> [The problem]: Select the lines of the records containing the word "agent" and list them.

> [Data supplied]:
--
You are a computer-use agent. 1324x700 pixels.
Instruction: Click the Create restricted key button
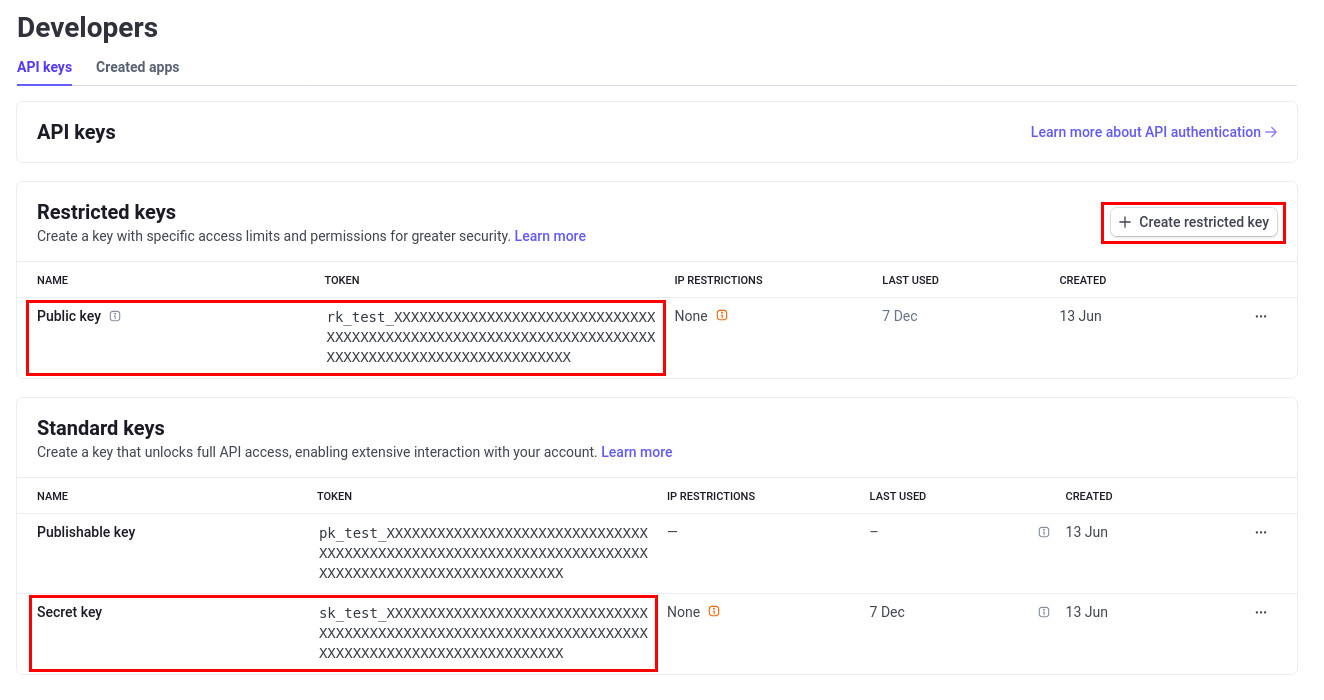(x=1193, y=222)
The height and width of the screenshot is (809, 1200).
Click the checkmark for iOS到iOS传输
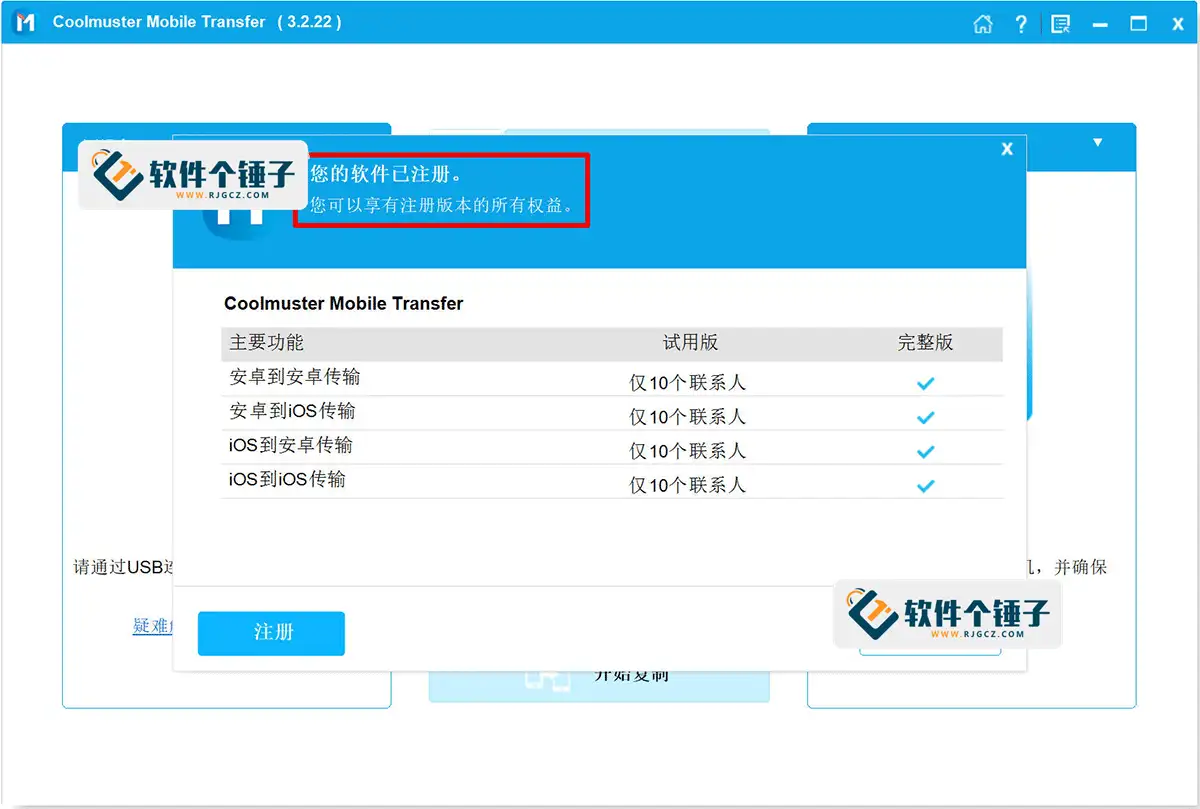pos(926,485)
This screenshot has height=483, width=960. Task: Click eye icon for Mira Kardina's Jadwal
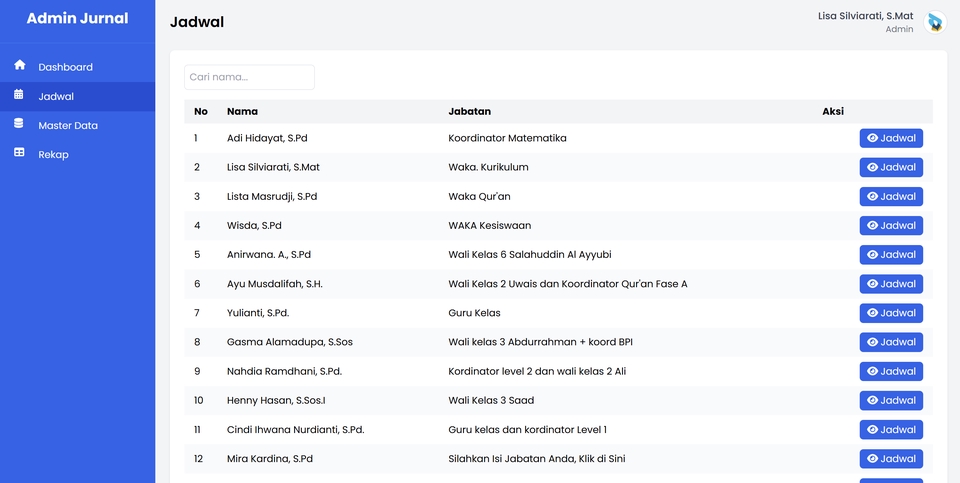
--
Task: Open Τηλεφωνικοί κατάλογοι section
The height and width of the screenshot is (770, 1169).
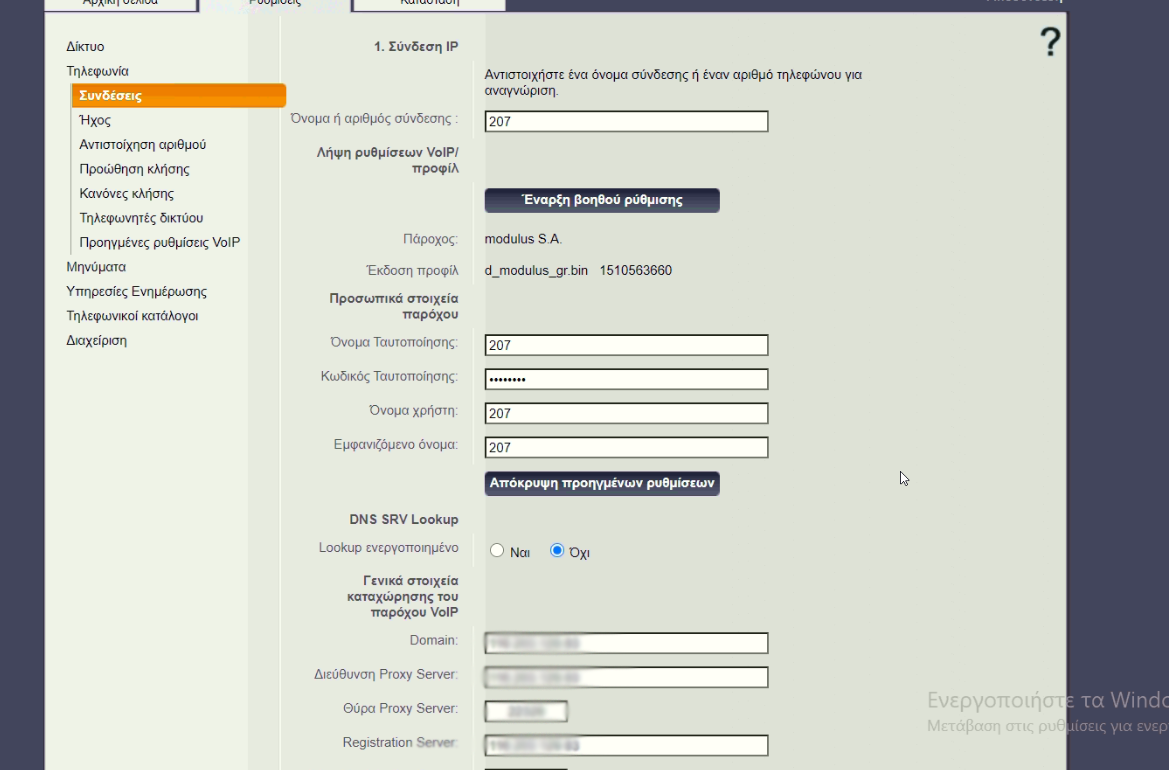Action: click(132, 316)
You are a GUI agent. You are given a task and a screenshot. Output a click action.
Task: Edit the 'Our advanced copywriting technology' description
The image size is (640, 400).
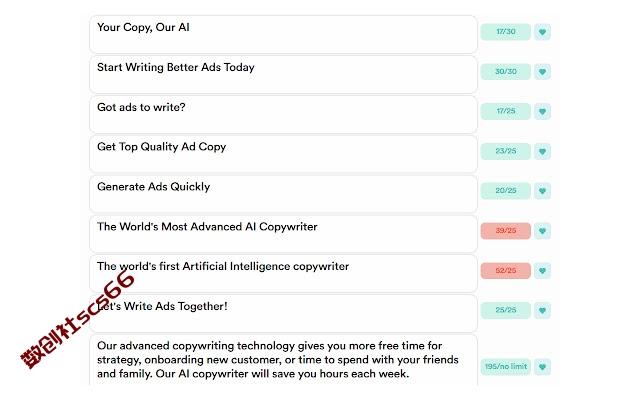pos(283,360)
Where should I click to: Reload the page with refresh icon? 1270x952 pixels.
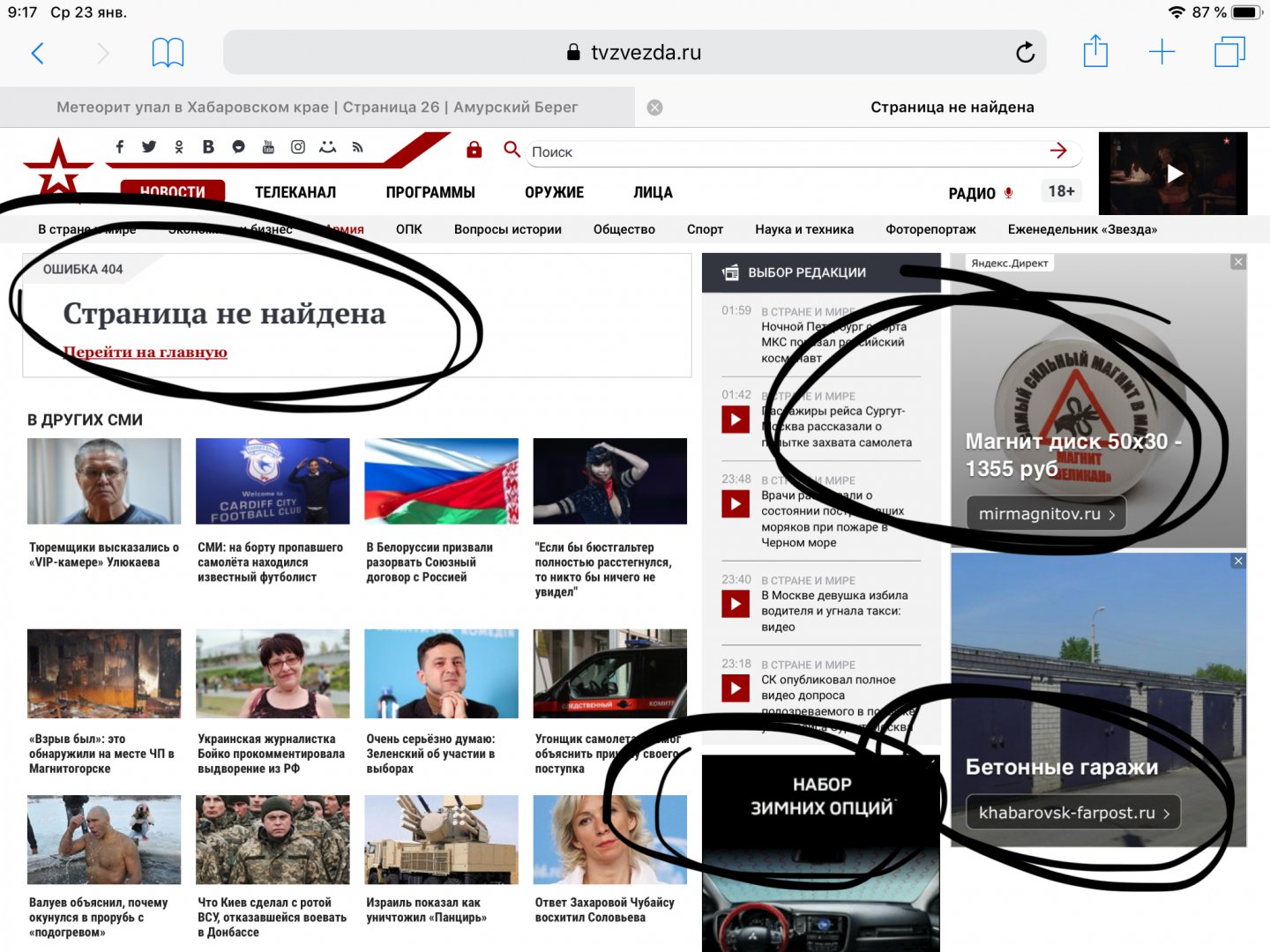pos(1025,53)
--
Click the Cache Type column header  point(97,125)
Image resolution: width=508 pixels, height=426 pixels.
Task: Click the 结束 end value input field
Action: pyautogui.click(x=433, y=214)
--
> [The answer]:
You are a computer-use agent. 1324x700 pixels.
You are a GUI agent. You are given a task and a screenshot. Output a click action.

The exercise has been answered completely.